TRIBUNNEWS.COM, JAKARTA - Beberapa lembaga swadaya masyarakat melakukan pemantauan terhadap aksi kerusuhan yang terjadi di beberapa titik di Jakarta pada 21-22 Mei 2019.
Ketua Umum Yayasan Lembaga Bantuan Hukum Indonesia ( YLBHI) Asfinawati menuturkan temuannya seperti kekerasan terhadap jurnalis hingga sulitnya akses kepada orang yang ditangkap.
"Mulai dari tindak kekerasan, banyaknya korban, kemudian adanya juga kekerasan terhadap jurnalis, bahkan tim medis, dan ada hambatan untuk mengunjungi orang yang ditahan termasuk keluarga dan advokat," ungkap Asfinawati di Gedung YLBHI, Jakarta Pusat, Minggu (26/5/2019) dikutip dari Kompas.com.
Baca: AJI Desak Polri Usut Tuntas Kekerasan dan Intimidasi Terhadap 20 Jurnalis Saat Aksi 22 Mei
Pengumpulan data dilakukan melalui wawancara dengan saksi, informasi dari media, pernyataan pemerintah, penelusuran dokumen, dan analisis hukum.
Menurut catatan Aliansi Jurnalis Indonesia (AJI) terdapat 20 wartawan yang bertugas dalam peristiwa tersebut dan menerima kekerasan langsung maupun tidak langsung, misalnya melalui media sosial.
Kemudian, Amnesty International Indonesia menuturkan, para terduga perusuh yang ditangkap juga diduga mendapatkan kekerasan oleh aparat.
"Kawan-kawan di sini memantau, mereka yang ditangkap itu diperlakukan oleh kekerasan juga," tutur peneliti Amnesty, Papang Hidayat, pada konferensi pers yang sama.
Catatan Amnesty lain adalah simpang siurnya informasi mengenai data korban karena sulit untuk mengakses hal tersebut.
"Untuk korban tewas dan yang penggunaan peluru tajam, itu memang temuan langsung itu sulit, akses ke rumah sakit terbatas," tutur Papang.

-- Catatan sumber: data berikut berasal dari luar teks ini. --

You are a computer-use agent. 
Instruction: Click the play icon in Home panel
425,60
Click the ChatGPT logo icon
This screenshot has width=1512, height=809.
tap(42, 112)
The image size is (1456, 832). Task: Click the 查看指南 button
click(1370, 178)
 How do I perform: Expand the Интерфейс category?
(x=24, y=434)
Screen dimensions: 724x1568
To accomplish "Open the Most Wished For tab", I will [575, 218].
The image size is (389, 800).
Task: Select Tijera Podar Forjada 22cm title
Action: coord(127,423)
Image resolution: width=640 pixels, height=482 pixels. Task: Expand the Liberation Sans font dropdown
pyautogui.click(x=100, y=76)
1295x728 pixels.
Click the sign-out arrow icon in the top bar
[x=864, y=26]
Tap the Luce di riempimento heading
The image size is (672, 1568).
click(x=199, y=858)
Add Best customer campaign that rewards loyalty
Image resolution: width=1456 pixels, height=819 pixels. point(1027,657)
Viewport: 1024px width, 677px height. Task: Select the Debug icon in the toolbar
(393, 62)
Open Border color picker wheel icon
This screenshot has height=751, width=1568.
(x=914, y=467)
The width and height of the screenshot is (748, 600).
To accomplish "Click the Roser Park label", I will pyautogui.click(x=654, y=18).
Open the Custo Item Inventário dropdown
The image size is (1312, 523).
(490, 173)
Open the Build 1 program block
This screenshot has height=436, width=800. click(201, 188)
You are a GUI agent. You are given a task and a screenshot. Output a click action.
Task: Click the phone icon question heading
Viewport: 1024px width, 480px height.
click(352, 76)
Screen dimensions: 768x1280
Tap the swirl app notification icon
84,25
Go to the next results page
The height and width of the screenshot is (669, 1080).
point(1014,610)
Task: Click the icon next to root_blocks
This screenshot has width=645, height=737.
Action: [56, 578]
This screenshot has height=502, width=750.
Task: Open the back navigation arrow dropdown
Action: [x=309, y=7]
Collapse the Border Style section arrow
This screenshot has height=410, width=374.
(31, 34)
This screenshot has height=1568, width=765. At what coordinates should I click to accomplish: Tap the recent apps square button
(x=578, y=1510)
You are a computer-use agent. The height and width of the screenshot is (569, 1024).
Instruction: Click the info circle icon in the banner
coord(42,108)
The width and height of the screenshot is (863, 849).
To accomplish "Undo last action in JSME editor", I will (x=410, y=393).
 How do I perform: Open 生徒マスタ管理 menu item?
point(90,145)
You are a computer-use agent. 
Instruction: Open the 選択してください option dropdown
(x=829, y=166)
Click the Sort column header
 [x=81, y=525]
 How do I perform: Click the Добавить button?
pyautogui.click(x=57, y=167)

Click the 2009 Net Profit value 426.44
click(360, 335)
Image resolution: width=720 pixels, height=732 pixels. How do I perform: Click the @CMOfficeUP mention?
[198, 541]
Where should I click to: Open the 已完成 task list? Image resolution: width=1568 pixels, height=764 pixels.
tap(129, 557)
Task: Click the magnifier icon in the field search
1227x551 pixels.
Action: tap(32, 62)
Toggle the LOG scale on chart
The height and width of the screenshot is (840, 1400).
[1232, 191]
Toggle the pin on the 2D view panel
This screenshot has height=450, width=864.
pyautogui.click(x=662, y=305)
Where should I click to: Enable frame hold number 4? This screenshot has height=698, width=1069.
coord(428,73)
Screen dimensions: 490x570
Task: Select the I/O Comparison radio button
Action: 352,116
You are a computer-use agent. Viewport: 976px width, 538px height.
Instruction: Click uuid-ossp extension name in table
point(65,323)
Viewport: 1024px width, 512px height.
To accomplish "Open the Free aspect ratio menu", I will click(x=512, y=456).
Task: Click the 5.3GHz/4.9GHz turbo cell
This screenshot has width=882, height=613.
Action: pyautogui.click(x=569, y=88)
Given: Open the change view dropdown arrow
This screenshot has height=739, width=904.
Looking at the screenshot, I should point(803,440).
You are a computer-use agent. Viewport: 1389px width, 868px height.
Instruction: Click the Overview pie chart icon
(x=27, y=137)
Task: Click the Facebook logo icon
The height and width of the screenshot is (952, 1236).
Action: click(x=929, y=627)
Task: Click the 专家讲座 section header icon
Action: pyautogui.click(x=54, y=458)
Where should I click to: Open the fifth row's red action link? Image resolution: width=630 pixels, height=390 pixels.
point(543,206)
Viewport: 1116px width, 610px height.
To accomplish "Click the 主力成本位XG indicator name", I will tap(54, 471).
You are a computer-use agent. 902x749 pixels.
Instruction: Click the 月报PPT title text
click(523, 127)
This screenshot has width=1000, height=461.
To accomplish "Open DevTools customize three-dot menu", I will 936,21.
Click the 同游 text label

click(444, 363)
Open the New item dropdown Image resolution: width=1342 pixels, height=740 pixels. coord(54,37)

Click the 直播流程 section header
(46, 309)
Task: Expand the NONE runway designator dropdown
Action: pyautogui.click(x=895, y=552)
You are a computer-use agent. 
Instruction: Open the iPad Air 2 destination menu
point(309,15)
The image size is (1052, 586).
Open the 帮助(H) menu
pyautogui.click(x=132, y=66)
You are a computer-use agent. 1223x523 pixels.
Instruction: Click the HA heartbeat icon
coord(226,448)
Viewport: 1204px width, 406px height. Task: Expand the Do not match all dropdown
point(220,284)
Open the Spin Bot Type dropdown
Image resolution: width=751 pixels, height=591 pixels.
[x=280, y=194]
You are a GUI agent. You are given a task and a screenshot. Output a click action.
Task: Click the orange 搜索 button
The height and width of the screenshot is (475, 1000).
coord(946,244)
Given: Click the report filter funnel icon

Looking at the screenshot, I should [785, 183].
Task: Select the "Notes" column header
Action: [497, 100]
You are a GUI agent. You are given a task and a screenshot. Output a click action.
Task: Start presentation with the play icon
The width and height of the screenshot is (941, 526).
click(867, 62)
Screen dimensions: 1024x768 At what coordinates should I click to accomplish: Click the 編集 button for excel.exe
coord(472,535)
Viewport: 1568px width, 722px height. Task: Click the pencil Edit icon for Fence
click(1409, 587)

Sementara itu, para LSM juga memperhatikan penyebab dari terjadinya peristiwa tersebut.
Koordinator Kontras Yati Andriani menuturkan bahwa salah satu pemicunya adalah komentar dari kedua kubu.
Selain itu, banyak pula narasi di media sosial yang menunjukkan ajakan untuk menyebarkan kebencian.
"Kami mencatat bahwa sebetulnya peristiwa ini dipicu cukup kontributif dari perkataan-perkataan atau pernyataan pernyataan yang provokatif dari dua kubu baik dari kubu 01 maupun 02," ungkap Yati masih di konferensi pers yang sama.
Hal-hal di atas merupakan temuan awal.
Asfinawati menuturkan bahwa masih ada kemungkinan mereka menemukan temuan secara lebih mendalam.
Polri bentuk tim
Mabes Polri berjanji akan menindak tegas anggotanya yang terbukti melanggar standar operasional prosedur (SOP) saat mengamankan kericuhan di sejumlah titik di Jakarta pada 22 Mei lalu.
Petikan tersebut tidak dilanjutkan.